Thysanoptera in Australia

Recognition data

Distinguishing features

Female macroptera. Body light brown, paler in teneral individuals; tarsi and tibiae yellowish, antennal segments I–II as dark as head, III–V mainly yellow, also base of VI; fore wings scarcely shaded. Antennae 8-segmented, III–IV with short forked sensorium. Head wider than long; vertex, excluding ocellar triangle, with sculpture lines; 3 pairs of ocellar setae, pair III shorter than longitudinal diameter of an ocellus, arising just anterior to midpoint of hind ocelli; 4 pairs of small postocular setae. Pronotum with strong transverse lines of sculpture, 2 pairs of moderately long posteroangular setae; median posteromarginal setae 1.5 times as long as remaining 3 pairs of posteromarginals. Mesonotal anterior campaniform sensilla present. Metanotum with lines of sculpture converging posteromedially; campaniform sensilla present; median setae at anterior margin. Mesofurca with spinula. Fore wing first and second veins with complete row of setae; clavus with 5 veinal and one discal setae. Tergites without craspeda; V–VII without ctenidia but with microtrichia on lines of sculpture laterally; sculpture lines extend to median setae; VIII with paired ctenidia anterolateral to spiracle, posteromarginal comb of long microtrichia with median 8 microtrichia closely spaced and directed mesad; tergite X no longer than IX. Sternites without discal setae; VII with setae S1 arising at margin.

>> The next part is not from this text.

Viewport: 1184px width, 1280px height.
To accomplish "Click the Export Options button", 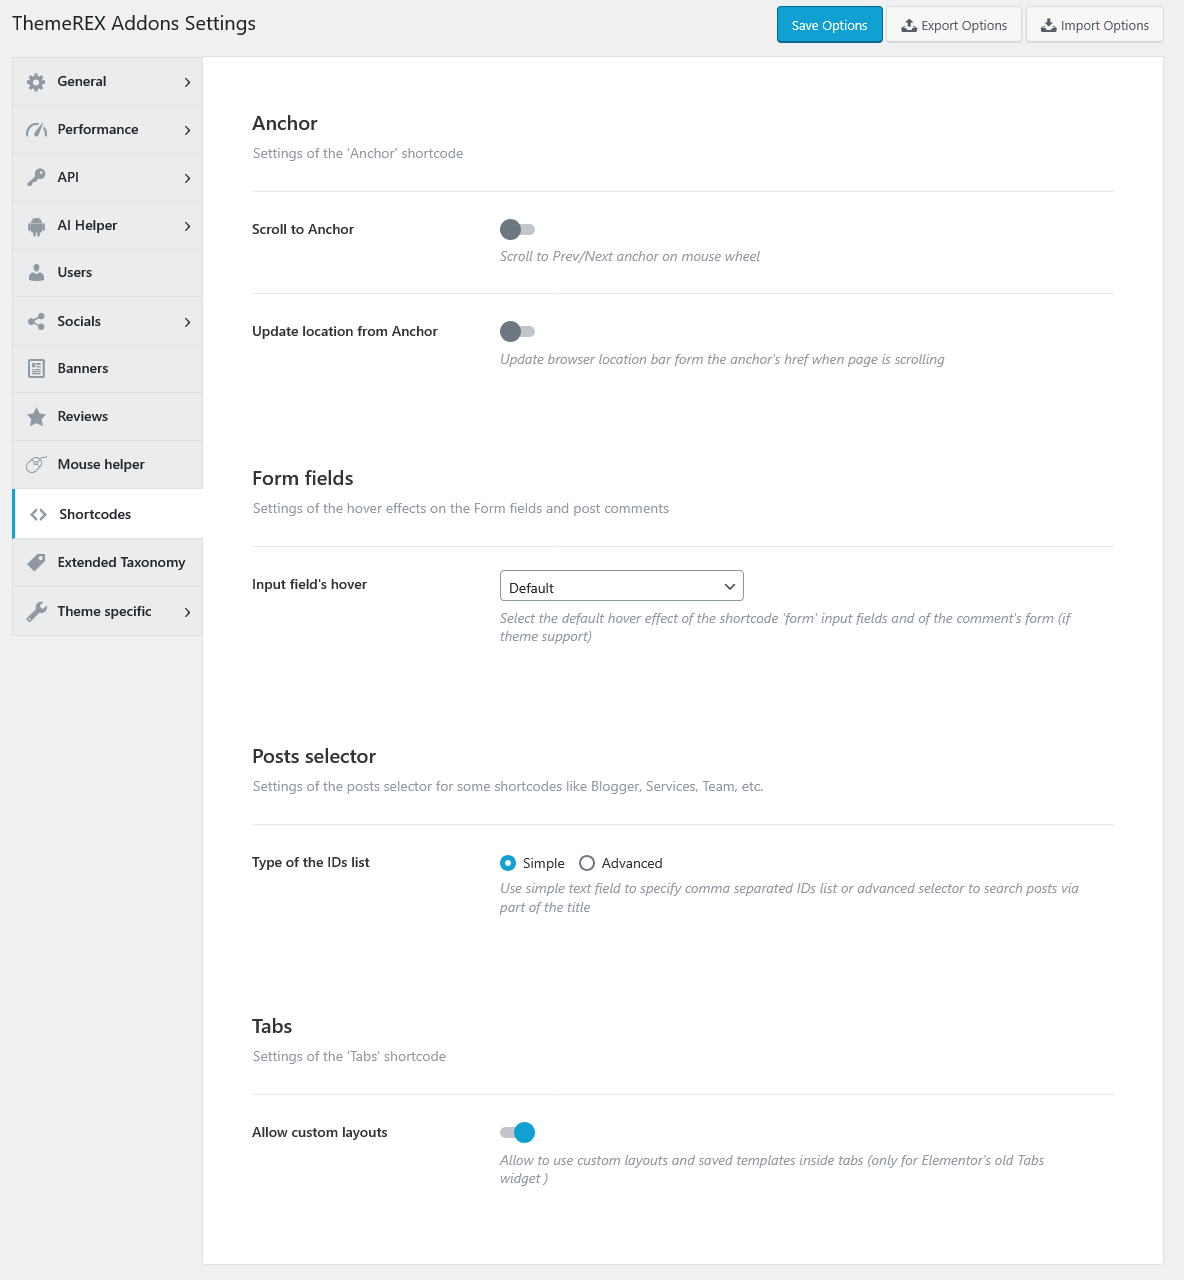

Male macroptera. Similar to female but smaller; tergite VIII comb long, median setal pair on IX longer than sub-median pair; sternites III–VII with small transversely oval pore plate; sternite VIII posterior margin with several long microtrichia.

Related and similar species

Species of the genus Pseudanaphothrips share many character states with species of Frankliniella, but none of them have tergal ctenidia so well-formed. Currently the genus includes nine species, all but one from Australia. However, some of these are based on very few specimens, and these remain particularly difficult to distinguish (Mound & Palmer, 1981). P. parvus is particularly similar to P. uniformis, but appears to be distinguished by the less shaded fore wings, and the shorter and paler antennal segments. In both species, ocellar setae pair III are slightly more anterior in position than in the other species in this genus. The type specimens of both species are in very poor condition. The holotype of P. nativus is a severely shrunken female on which few details can be seen, and measurements of the paratypes of P. pallipennis, described by Sakimura (1968), fall within the range of P. parvus from various localities.

Distribution data

General distribution

Known only from Australia.

Australian distribution

Queensland, South Australia, New South Wales, Northern Territory.

Biological data

Life history

Feeding and breeding within flowers.

Host plants

Various Asteraceae, including CraspediaHelipterumMyriocephalus.

Taxonomic data

Current valid name

Pseudanaphothrips parvus (Bagnall)

Original name and synonyms

  • Pseudothrips parvus Bagnall, 1916: 222
  • Physothrips nativus Girault, 1929: 29
  • Homochaetothrips pallipennis Sakimura, 1968: 62


Mound LA. 2002. The Thrips and Frankliniella genus groups: the phylogenetic significance of ctenidia. Pp. 379-386 in Marullo R & Mound LA [eds] Thrips and Tospoviruses: Proceedings of the 7th International Symposium on Thysanoptera. Australian National Insect Collection, Canberra.